-- start Raw records --
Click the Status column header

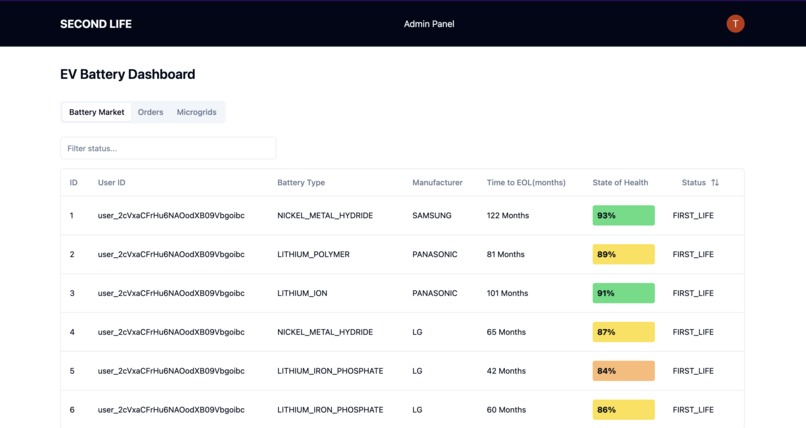(693, 182)
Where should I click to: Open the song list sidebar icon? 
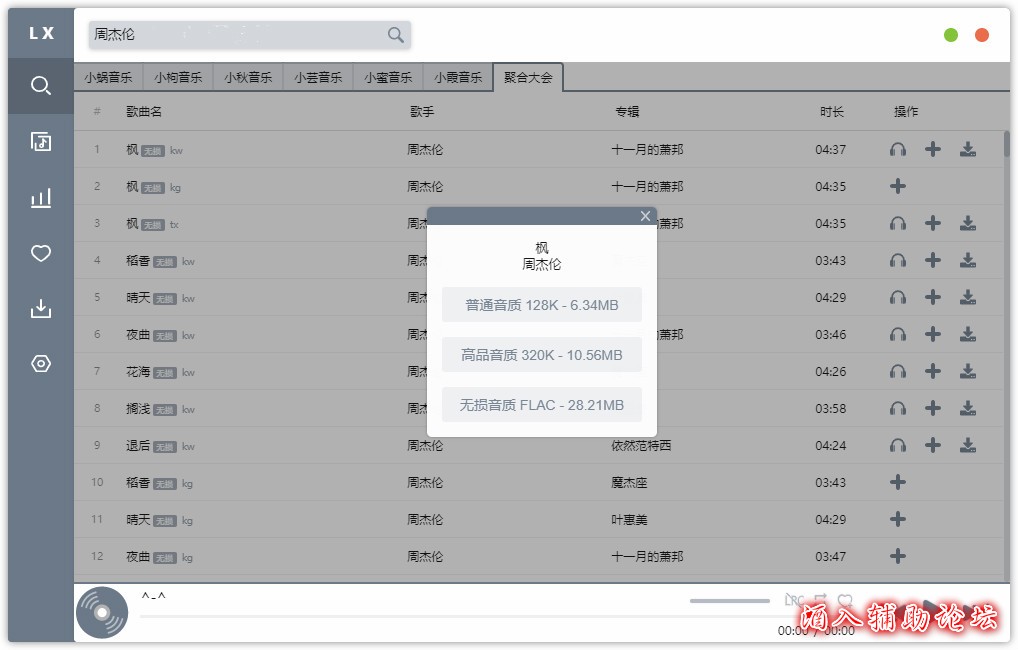[40, 142]
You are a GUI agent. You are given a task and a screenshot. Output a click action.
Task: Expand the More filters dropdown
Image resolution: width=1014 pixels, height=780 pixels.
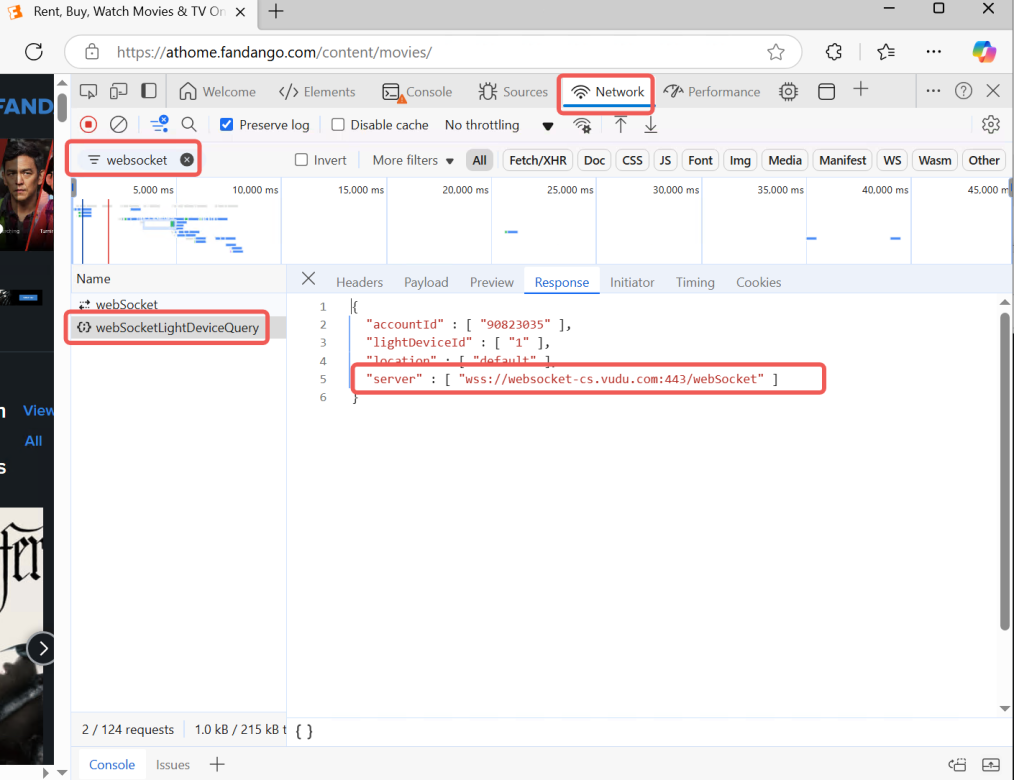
-- end Raw records --
> Stated goal
Reproduce all of the items above with "dropdown" replaced by "menu", leaving everything else unchanged. Omit the pictures.

> Correct response
Click the Status column header

(693, 182)
Where should I click to: Open the song list sidebar icon? 
[40, 142]
You are a GUI agent. You are given a task and a screenshot. Output a click action.
Task: Expand the More filters menu
Image resolution: width=1014 pixels, height=780 pixels.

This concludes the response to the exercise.